## GIVEN INSTRUCTION A:
Decide whether each statement below agrees with the passage on the Catholic Church in Cuba: (i) Church personnel were barred from joining the Communist Party of Cuba in 1962; (ii) Pope Benedict XVI made an official visit to Cuba in 1998; (iii) Catholics make up about a third of Cuba's population. Give yes or no for each, with the words from the passage that decide it.
## GIVEN INSTRUCTION B:
Turn the paragraph of the passage on the Catholic Church in Cuba that opens with "When the Cold War ended" into a short list that keeps its main facts.
## GIVEN INSTRUCTION C:
Write the next part of the passage on the Catholic Church in Cuba, starting after its final sentence.

## EXCERPT TO READ:
--------
= Catholic Church in Cuba =

The Catholic Church in Cuba is part of the worldwide Catholic Church, under the spiritual leadership of the Pope in Rome. Catholics make up approximately half of the population of Cuba.

==History==

Catholicism has historically been the majority religion since Cuba's colonization. However, Communist Cuba is no exception to the ideological clash between Communism and religion that was common in communist countries. After Fidel Castro's ascent to power in 1959, he imposed restrictions on religious activities such as Christmas celebrations, and in 1962 barred personnel of the Church from joining the Communist Party of Cuba - following a communist tradition of Marxist-Leninist atheism. However, Castro's efforts were not as successful as in traditionally communist countries such as the USSR or China.

When the Cold War ended, such restrictions were lifted and the atheist guidelines outlined in the Cuban Constitution were removed. Catholics have been able openly join the Party since 1990. In 1998 Pope John Paul II made an official visit to Cuba and met Fidel Castro in person. Castro honored the Pope publicly. Pope Benedict XVI visited in 2012, meeting both Fidel and First Secretary of the Communist Party of Cuba Raúl Castro, as did Pope Francis in 2015. Raúl Castro was so moved by Pope Francis’s visit and speeches that he said “If the Pope continues to speak like this, sooner or later I will start praying again and I will return to the Catholic Church – and I’m not saying this jokingly.”
--------
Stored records
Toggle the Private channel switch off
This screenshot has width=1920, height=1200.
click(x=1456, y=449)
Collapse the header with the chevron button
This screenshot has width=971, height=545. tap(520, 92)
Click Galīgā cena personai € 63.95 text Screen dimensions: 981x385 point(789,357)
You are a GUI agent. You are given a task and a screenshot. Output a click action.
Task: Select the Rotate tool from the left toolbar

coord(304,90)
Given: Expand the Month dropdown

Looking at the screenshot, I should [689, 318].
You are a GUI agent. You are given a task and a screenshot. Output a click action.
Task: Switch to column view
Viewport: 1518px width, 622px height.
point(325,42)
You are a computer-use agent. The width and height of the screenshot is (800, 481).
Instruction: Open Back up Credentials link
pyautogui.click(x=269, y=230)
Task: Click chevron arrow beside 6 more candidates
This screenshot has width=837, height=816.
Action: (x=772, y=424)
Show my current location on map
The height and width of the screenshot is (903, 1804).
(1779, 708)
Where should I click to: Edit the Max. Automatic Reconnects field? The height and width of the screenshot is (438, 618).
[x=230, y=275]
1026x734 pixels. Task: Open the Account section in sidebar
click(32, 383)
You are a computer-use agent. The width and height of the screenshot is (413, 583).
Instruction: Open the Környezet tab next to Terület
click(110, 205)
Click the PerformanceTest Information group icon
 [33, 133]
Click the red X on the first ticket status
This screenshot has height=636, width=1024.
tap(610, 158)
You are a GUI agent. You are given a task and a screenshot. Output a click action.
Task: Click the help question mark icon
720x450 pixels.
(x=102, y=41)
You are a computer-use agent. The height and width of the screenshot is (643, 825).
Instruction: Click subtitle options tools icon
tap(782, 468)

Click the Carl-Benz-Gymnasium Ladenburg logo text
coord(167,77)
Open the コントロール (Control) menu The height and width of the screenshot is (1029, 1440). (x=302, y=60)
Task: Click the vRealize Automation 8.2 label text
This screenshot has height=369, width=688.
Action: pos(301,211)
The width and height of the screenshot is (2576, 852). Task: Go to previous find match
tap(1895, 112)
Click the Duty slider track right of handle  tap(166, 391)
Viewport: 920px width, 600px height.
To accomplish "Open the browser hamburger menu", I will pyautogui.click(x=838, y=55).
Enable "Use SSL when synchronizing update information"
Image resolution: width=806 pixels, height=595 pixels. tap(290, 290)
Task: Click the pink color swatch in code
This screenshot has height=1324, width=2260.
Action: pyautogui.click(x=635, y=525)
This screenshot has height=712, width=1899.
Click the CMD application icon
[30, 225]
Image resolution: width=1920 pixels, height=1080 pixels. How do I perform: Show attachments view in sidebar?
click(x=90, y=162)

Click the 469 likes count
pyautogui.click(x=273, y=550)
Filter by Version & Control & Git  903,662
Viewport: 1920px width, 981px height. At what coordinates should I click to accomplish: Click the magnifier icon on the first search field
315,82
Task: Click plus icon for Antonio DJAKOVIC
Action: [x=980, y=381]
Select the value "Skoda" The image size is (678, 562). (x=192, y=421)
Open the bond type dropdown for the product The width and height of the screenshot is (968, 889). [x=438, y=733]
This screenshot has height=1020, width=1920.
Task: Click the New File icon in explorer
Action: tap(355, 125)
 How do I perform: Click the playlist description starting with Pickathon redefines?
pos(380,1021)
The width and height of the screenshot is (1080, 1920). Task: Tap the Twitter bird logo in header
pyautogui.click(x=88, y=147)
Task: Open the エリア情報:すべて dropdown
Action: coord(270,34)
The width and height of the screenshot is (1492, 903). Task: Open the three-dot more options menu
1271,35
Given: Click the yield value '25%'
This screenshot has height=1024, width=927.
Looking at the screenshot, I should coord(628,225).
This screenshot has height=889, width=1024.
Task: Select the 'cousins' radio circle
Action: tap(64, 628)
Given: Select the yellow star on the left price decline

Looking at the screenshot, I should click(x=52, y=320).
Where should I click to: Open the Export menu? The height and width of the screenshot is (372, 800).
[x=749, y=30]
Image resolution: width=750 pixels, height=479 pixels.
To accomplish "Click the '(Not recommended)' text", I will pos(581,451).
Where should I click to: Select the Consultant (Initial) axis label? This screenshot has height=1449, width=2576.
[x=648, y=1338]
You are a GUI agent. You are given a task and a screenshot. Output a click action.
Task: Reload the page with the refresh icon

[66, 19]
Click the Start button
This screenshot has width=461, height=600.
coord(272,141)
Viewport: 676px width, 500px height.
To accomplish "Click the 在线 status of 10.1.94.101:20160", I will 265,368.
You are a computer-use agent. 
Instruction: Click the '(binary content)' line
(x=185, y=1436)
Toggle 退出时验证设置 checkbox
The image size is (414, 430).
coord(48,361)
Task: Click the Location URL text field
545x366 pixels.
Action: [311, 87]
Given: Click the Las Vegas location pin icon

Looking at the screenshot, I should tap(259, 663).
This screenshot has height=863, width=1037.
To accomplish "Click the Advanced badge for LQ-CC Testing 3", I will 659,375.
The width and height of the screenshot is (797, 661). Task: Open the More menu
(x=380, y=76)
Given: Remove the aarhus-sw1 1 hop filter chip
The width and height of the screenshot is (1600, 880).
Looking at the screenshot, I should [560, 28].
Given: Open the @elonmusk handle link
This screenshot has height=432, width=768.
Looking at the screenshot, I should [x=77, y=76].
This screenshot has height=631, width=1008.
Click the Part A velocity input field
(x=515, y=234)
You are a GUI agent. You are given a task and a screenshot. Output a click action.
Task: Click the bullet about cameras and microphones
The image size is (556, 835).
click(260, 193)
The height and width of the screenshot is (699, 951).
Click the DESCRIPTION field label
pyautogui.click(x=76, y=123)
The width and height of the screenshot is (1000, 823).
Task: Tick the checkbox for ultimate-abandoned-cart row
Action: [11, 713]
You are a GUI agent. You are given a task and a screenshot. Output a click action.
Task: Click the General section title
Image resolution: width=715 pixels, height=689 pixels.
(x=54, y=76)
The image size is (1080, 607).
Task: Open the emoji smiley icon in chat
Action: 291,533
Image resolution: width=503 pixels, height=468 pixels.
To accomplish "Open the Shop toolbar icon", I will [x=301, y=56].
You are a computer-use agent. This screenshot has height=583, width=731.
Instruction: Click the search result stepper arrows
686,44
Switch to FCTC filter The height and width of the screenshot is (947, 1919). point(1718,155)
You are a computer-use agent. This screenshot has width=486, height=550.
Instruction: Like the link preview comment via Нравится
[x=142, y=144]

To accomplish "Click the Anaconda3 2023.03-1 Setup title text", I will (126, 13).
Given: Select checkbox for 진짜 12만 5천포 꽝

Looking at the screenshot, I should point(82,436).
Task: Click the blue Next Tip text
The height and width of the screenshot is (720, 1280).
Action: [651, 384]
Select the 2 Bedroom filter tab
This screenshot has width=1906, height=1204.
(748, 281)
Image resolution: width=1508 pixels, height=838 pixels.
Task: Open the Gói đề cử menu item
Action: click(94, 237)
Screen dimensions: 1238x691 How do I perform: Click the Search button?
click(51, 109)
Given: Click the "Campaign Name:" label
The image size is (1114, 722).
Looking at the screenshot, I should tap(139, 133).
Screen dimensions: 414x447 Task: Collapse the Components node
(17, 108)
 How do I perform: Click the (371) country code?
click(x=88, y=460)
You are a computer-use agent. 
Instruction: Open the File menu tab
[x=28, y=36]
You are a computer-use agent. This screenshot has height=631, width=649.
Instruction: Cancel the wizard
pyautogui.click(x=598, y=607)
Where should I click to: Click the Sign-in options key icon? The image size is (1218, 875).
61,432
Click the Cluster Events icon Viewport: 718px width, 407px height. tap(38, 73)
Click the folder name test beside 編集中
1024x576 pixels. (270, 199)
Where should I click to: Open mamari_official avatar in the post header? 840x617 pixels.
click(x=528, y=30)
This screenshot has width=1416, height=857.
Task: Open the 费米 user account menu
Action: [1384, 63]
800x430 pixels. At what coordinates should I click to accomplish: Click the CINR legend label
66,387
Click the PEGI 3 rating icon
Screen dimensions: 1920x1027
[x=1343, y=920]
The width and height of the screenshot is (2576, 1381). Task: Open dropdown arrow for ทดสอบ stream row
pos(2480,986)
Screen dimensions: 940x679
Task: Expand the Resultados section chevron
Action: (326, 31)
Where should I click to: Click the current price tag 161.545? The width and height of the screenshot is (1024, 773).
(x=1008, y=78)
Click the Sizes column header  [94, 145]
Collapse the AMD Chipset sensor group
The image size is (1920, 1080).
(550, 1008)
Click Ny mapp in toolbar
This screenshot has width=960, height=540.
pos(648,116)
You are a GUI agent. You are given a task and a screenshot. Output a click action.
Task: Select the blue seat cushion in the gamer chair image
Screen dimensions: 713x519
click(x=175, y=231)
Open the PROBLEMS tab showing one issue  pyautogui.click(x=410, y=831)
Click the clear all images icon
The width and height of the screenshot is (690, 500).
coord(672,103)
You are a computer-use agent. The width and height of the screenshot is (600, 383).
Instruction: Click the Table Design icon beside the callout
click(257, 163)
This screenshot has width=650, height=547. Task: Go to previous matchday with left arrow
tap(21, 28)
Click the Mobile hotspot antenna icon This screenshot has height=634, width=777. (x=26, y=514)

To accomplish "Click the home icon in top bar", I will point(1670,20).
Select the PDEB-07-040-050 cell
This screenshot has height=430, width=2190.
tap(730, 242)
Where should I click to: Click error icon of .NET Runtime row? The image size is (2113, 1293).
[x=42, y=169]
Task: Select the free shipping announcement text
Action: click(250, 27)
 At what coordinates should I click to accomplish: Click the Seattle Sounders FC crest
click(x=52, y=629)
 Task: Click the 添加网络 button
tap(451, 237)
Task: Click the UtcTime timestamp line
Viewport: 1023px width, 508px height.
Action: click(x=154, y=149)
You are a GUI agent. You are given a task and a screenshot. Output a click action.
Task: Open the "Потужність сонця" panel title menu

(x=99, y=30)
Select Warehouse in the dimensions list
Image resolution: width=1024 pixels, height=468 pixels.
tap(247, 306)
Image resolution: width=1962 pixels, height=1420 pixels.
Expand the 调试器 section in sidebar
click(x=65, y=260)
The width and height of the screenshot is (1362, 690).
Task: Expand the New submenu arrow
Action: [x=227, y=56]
--------
## FINAL RESULT A:
(i) Yes: "in 1962 barred personnel of the Church from joining the Communist Party of Cuba"
(ii) No: "In 1998 Pope John Paul II made an official visit to Cuba"
(iii) No: "Catholics make up approximately half of the population of Cuba."

## FINAL RESULT B:
- After the Cold War, restrictions on religion were lifted, and the atheist guidelines were removed from the Cuban Constitution.
- Since 1990, Catholics have been able to join the Party openly.
- 1998: Pope John Paul II made an official visit and met Fidel Castro, who honored him publicly.
- 2012: Pope Benedict XVI visited and met both Fidel Castro and Raúl Castro, First Secretary of the Communist Party of Cuba.
- 2015: Pope Francis visited and also met both men.
- Raúl Castro was so moved by Pope Francis's visit and speeches that he said he would start praying again and return to the Catholic Church if the Pope kept speaking that way. He added that he was not joking.

## FINAL RESULT C:
==Current status==

The Catholic Church body in Cuba is governed by the Cuban Bishops Conference. There are over six million Catholics - around 60.5% of the total population. The country is divided into three archdioceses and eleven dioceses.

The Catholic Church in Cuba has taken on a more politically active role than in many other countries. It claims to have engaged in discussion with the government on issues such as political prisoners and free market reforms.

Catholics in Cuba have greater religious freedom than those in other Communist countries such as China, Laos, North Korea, and Vietnam.

==2025 Jubilee==
Following a meeting between Pope Francis and First Secretary of the Communist Party of Cuba Miguel Díaz-Canel in August 2022, Cuba released more than 500 prisoners from their sentences to honor the Catholic Church's 2025 Jubilee Year. According to Díaz-Canel, in his statement accompanying the prisoner release, Cuba maintains “a respectful, frank, and constructive relationship with the Vatican and the Supreme Pontiff, which facilitates decisions such as the one recently taken.”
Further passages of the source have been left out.